Yue L, Feng J, Gaspo R, Li G R, Wang Z, Nattel S
Department of Medicine, Montreal Heart Institute, Quebec, Canada.
Circ Res. 1997 Oct;81(4):512-25. doi: 10.1161/01.res.81.4.512.
Rapid electrical activation, as occurs during atrial fibrillation (AF), is known to cause reductions in atrial refractoriness and in adaptation to heart rate of the atrial refractory period, which promote the maintenance of AF, but the underlying ionic mechanisms are unknown. In order to determine the cellular and ionic changes caused by chronic atrial tachycardia, we studied right atrial myocytes from dogs subjected to 1, 7, or 42 days of atrial pacing at 400/min and compared them with myocytes from sham-operated dogs (pacemaker inserted but not activated). Rapid pacing led to progressive increases in the duration of AF induced by bursts of 10-Hz stimuli (from 3 +/- 2 seconds in sham-operated dogs to 3060 +/- 707 seconds in dogs after 42 days of pacing, P < .001) and reduced atrial refractoriness and adaptation to rate of the atrial refractory period. Voltage-clamp studies showed that chronic rapid pacing did not alter inward rectifier K+ current, rapid or slow components of the delayed rectifier current, the ultrarapid delayed rectifier current, T-type Ca2+ current, or Ca(2+)-dependent Cl- current. In contrast, the densities of transient outward current (Ito) and L-type Ca2+ current (ICa) were progressively reduced as the duration of rapid pacing increased, without concomitant changes in kinetics or voltage dependence. In keeping with in vivo changes in refractoriness, action potential duration (APD) and APD adaptation to rate were decreased by rapid pacing. The response of the action potential and ionic currents flowing during the action potential (as exposed by action-potential voltage clamp) to nifedipine in normal canine cells and in cells from rapidly paced dogs suggested that the APD changes in paced dogs were largely due to reductions in ICa. We conclude that sustained atrial tachycardia reduces Ito and ICa, that the reduced ICa decreases APD and APD adaptation to rate, and that these cellular changes likely account for the alterations in atrial refractoriness associated with enhanced ability to maintain AF in the model.

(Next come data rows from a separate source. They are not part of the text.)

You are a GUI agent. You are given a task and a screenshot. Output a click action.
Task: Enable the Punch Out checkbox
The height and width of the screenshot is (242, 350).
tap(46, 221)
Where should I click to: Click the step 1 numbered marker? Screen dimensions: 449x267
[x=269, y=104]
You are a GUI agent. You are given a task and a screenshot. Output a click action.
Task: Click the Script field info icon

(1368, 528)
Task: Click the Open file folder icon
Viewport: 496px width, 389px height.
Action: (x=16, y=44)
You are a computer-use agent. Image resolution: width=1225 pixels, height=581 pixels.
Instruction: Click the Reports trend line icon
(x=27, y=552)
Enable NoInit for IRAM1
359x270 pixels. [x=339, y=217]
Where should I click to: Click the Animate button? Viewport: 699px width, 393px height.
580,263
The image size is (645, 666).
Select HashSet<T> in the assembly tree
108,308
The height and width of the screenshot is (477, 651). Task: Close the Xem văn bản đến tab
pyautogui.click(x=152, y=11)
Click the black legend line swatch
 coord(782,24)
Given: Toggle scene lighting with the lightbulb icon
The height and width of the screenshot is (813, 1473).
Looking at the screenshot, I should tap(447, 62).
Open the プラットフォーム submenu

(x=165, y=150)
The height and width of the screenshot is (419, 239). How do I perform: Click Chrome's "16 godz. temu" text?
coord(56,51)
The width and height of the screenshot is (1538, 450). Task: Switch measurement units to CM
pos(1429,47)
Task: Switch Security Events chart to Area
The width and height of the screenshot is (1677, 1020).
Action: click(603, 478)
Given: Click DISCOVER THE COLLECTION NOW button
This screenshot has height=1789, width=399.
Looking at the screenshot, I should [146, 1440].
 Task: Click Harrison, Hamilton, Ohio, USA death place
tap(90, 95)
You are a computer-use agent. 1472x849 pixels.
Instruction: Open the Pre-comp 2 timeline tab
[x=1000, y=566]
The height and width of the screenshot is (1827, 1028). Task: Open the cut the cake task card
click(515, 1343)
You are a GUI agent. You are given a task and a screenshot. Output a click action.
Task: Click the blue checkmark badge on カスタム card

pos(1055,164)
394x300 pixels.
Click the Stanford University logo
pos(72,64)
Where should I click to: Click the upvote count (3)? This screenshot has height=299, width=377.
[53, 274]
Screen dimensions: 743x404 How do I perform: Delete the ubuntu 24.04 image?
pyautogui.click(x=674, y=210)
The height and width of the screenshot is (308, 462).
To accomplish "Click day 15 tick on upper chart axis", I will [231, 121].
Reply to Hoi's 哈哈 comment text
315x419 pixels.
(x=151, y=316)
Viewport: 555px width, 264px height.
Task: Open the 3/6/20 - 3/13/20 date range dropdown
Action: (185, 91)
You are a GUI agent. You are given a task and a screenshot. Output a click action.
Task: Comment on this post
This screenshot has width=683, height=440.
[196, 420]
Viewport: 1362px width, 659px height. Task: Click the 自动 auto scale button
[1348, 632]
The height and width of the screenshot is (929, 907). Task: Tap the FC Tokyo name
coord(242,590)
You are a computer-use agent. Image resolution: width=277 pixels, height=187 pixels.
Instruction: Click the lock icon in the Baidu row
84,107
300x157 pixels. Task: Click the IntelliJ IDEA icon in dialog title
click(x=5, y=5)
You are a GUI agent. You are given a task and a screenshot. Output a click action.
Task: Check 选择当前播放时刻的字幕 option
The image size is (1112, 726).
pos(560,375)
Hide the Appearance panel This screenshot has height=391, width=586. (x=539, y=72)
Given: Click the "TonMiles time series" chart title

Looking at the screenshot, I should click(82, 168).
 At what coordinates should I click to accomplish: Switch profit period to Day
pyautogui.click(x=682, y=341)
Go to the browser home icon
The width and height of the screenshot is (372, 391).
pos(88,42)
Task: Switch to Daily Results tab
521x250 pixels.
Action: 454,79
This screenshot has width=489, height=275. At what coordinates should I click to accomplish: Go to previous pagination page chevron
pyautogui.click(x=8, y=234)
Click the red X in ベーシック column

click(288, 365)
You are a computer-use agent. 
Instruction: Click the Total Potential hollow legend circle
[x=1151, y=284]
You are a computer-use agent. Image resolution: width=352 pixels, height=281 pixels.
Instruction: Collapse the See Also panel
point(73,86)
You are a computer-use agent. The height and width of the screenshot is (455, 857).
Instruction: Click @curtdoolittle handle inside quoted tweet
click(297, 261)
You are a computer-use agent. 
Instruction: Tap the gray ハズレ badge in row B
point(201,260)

快速电激活,如在心房颤动(AF)期间发生的那样,已知会导致心房不应期缩短以及心房不应期对心率的适应性降低,这会促进房颤的维持,但其潜在的离子机制尚不清楚。为了确定慢性心房心动过速引起的细胞和离子变化,我们研究了以400次/分钟的频率进行1、7或42天心房起搏的犬的右心房肌细胞,并将它们与假手术犬(植入起搏器但未激活)的肌细胞进行比较。快速起搏导致由10Hz刺激脉冲诱发的房颤持续时间逐渐增加(从假手术犬的3±2秒增加到起搏42天后犬的3060±707秒,P<.001),并降低了心房不应期以及心房不应期对心率的适应性。电压钳研究表明,慢性快速起搏不会改变内向整流钾电流、延迟整流电流的快速或慢速成分、超快速延迟整流电流、T型钙电流或钙依赖性氯电流。相反,随着快速起搏持续时间的增加,瞬时外向电流(Ito)和L型钙电流(ICa)的密度逐渐降低,而动力学或电压依赖性没有相应变化。与体内不应期的变化一致,快速起搏降低了动作电位持续时间(APD)和APD对心率的适应性。正常犬细胞和快速起搏犬细胞动作电位及动作电位期间流动的离子电流(通过动作电位电压钳显示)对硝苯地平的反应表明,起搏犬的APD变化主要是由于ICa的降低。我们得出结论,持续性心房心动过速会降低Ito和ICa,降低的ICa会减少APD和APD对心率的适应性,并且这些细胞变化可能解释了与该模型中房颤维持能力增强相关的心房不应期改变。